Trainer¶
Description¶
Handler designed to simplify the process of model training for the user by eliminating the need to manually prescribe a sequence of actions. It is a kind of a wrapper function around the operations on data.
Info
In handlers, depending on the location of the data, splitting can be performed in the following ways:
- data is placed on the disk: first, data is split into macrobatches - blocks that are entirely placed in the GPU, whereafter the macrobatch is split into smaller batches, which are then fed directly to the model input;
- data has already been placed in the GPU: it is split into batches, which are then fed directly to the input of the model.
Initializing¶
def __init__(self, mod, cost, optimizer, onBatchFinish=None, batchsize=128):
Parameters
Parameter | Allowed types | Description | Default |
---|---|---|---|
mod | Module | Trainable neural network | - |
cost | Cost | Target function | - |
optimizer | Optimizer | Model optimizer | - |
onBatchFinish | callable | Function that will be called upon completion of processing of a batch of data | None |
batchsize | int | Size of a data batch | 128 |
Explanations
-
Methods¶
All the basic methods of handlers can be found in the documentation for the parent class Handler.
trainFromHost
¶
def trainFromHost(self, data, target, macroBatchSize=10000, onMacroBatchFinish=None, random=True):
Functionality
Wrapper function around the handleFromHost() method of the Handler parent class that takes into account the specifics of the training process: when the method is called, the accumulated error is reset and the model is switched to the training mode (some network layers can behave differently in the training and inference modes).
Parameters
Parameter | Allowed types | Description | Default |
---|---|---|---|
data | tensor | Data tensor | - |
target | tensor | Tensor of data corresponding labels | None |
macroBatchSize | int | Size of a macrobatch.
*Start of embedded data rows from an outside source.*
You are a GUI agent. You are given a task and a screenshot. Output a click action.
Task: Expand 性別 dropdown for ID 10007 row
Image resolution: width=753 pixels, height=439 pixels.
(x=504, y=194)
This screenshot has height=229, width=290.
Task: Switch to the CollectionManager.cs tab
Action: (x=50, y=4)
The data will be split into macrobatches sized macrobatchSize | 10000 |
onMacroBatchFinish | callable | Function that will be called after processing the macrobatch | None |
random | bool | Whether the data batches should be shuffled randomly before processing | True |
Explanations
-
train
¶
def train(self, data, target, random=True):
Functionality
Wrapper function around the handle() method of the Handler parent class that takes into account the specifics of the training process: when the method is called, the accumulated error is reset and the model is switched to the training mode (some network layers can behave differently in the training and inference modes).
Parameters
Parameter | Allowed types | Description | Default |
---|---|---|---|
data | GPUArray | Data tensor placed in the GPU | - |
target | GPUArray | Tensor of data corresponding labels, placed in the GPU | None |
random | bool | Whether the data batches should be shuffled randomly before processing | True |
Explanations
-
handleBatch
¶
def handleBatch(self, batch, idx, state):
Functionality
Root method of the training handler. It calculates the gradient of the error function on the transmitted batch and propagates the error back, after which it starts the process of updating the model weights by the optimizer.
Parameters
Parameter | Allowed types | Description | Default |
---|---|---|---|
batch | list | List of two elements: [data, target] |
- |
idx | int | Index number of the data batch | - |
state | dict | Dictionary containing information about the state of data processing | - |
Explanations
-